Dartmouth Medical School
For Release: August 30, 2006
Contact: Susan Knapp (603) 646-3661
Study Finds That Vioxx® Reduces Colorectal Polyp Risk
Hanover, NH—A researcher from Dartmouth reports the results of a clinical trial that shows that the cyclooxygenase-2 (COX-2) inhibitor rofecoxib (VIOXX®) reduces the risk of colorectal adenomas, or polyps. Polyps are benign tumors that are precursors to colon cancer, and they are often found in older adults.
The results of the study appeared online on August 30 at the American Gastroenterological Association website (212kb PDF) in advance of being published in the journal, Gastroenterology. Extensive data have suggested previously that aspirin and non-selective nonsteroidal anti-inflammatory drugs (NSAIDs) could reduce colon cancer risk, and this study now demonstrates a similar effect for VIOXX®.
"These are exciting findings," says Dr. John Baron, the lead author of the paper and a professor at Dartmouth Medical School, who has been studying chemoprevention of colorectal cancer for more than twenty years. "They show once again the potential for NSAIDs to interfere with the development of cancer in the colon and rectum."

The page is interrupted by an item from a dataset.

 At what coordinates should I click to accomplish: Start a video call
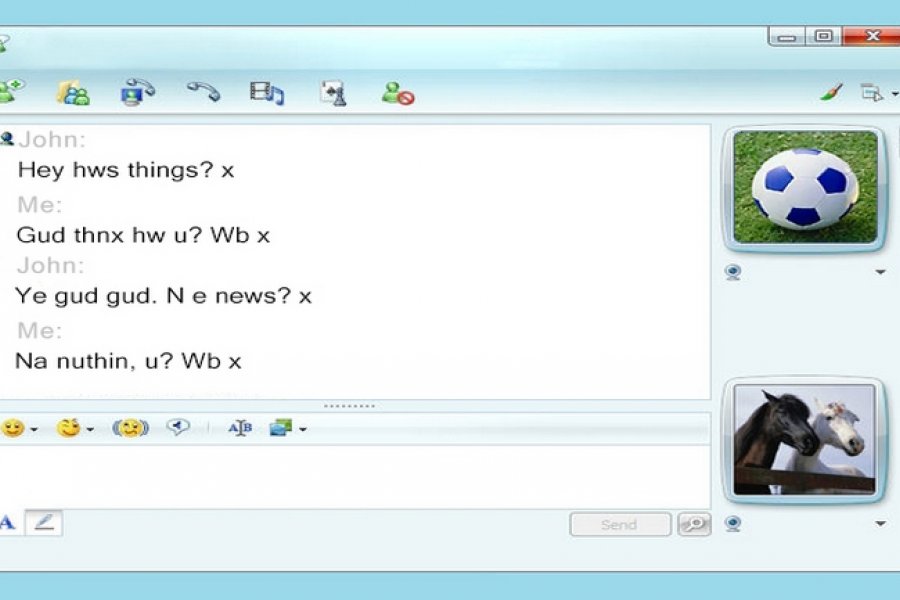click(x=136, y=92)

This study, called the APPROVe (Adenomatous Polyp Prevention on VIOXX®) study, was a randomized, placebo-controlled, double-blind trial conducted by Merck Research Laboratories. The study involved 108 sites in the United States and abroad and followed 2,587 patients with a recent history of confirmed colorectal adenomas. After removal of all polyps, the subjects were randomized to receive daily placebo or 25 mg rofecoxib on a daily basis. The primary endpoint was to analyze all adenomas diagnosed during the three-year treatment period based upon colonoscopies conducted one year and three years after baseline.
In addition, an extension to the APPROVe study was conducted to assess recurrence of adenomas in the year following the end of the three years' treatment through a colonoscopy at year four. Previous randomized studies have also shown that COX-2 inhibitors can lower the risk of polyps in patients with a rare genetic syndrome called familial adenomatous polyposis (FAP), but this is the first to illustrate the effect in the broad population of people at risk for colorectal cancer.

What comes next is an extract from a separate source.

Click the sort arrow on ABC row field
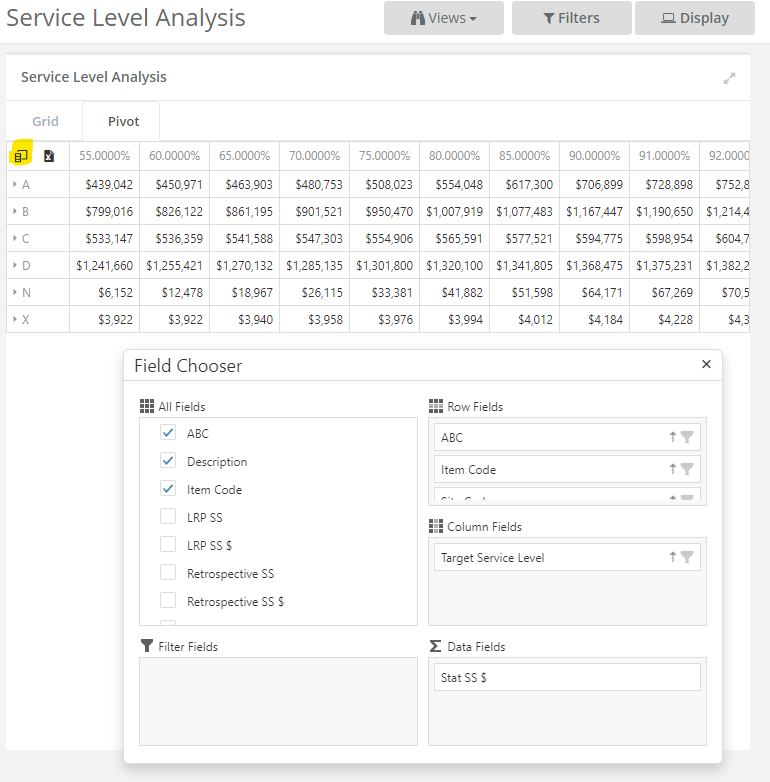 [x=672, y=437]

Patients taking rofecoxib had a lower recurrence rate of adenomas than those taking placebo (41 percent vs 55 percent; p<0.0001; relative risk 0.76; 95 percent CI 0.69-0.83). Rofecoxib also reduced the risk of advanced adenomas, which are polyps that are more likely to become cancerous. The chemopreventive effect was larger in the first year (RR 0.65; 95 percent CI 0.57-0.73) than in the subsequent two years (RR = 0.81, 95 percent CI 0.71-0.93). In the year following three years' treatment, patients taking rofecoxib experienced a slightly increased risk of any adenoma, but not of advanced adenomas. However, over the entire length of the trial (three years of treatment and one year off drug), patients taking rofecoxib experienced a reduction of the risk of any adenoma.
Baron says that patients treated with rofecoxib experienced more serious adverse events, including significant upper gastrointestinal events and, as reported previously, increased risks of thrombotic cardiovascular events. But he does not believe that the side effects will derail the eventual development of effective chemoprevention.
"While the toxicity of the currently available COX-2 inhibitors may be problematic, the demonstration of efficacy certainly implies that other agents may be suitable for longer term use," he says.
Baron says that although it is not known how rofecoxib interferes with carcinogenesis, inhibition of COX-2 has been thought to play a role. Other mechanisms are possible, however, and scientists are actively seeking to understand exactly how non-steroidal anti-inflammatory drugs after pathways that lead to cancer.
Additional authors on the paper include Robert S. Sandler, Robert S. Bresalier, Hui Quan, Robert Riddell, Angel Lanas, James A. Bolognese, Bettina Oxenius, Kevin Horgan, Susan Loftus, and Dion G. Morton.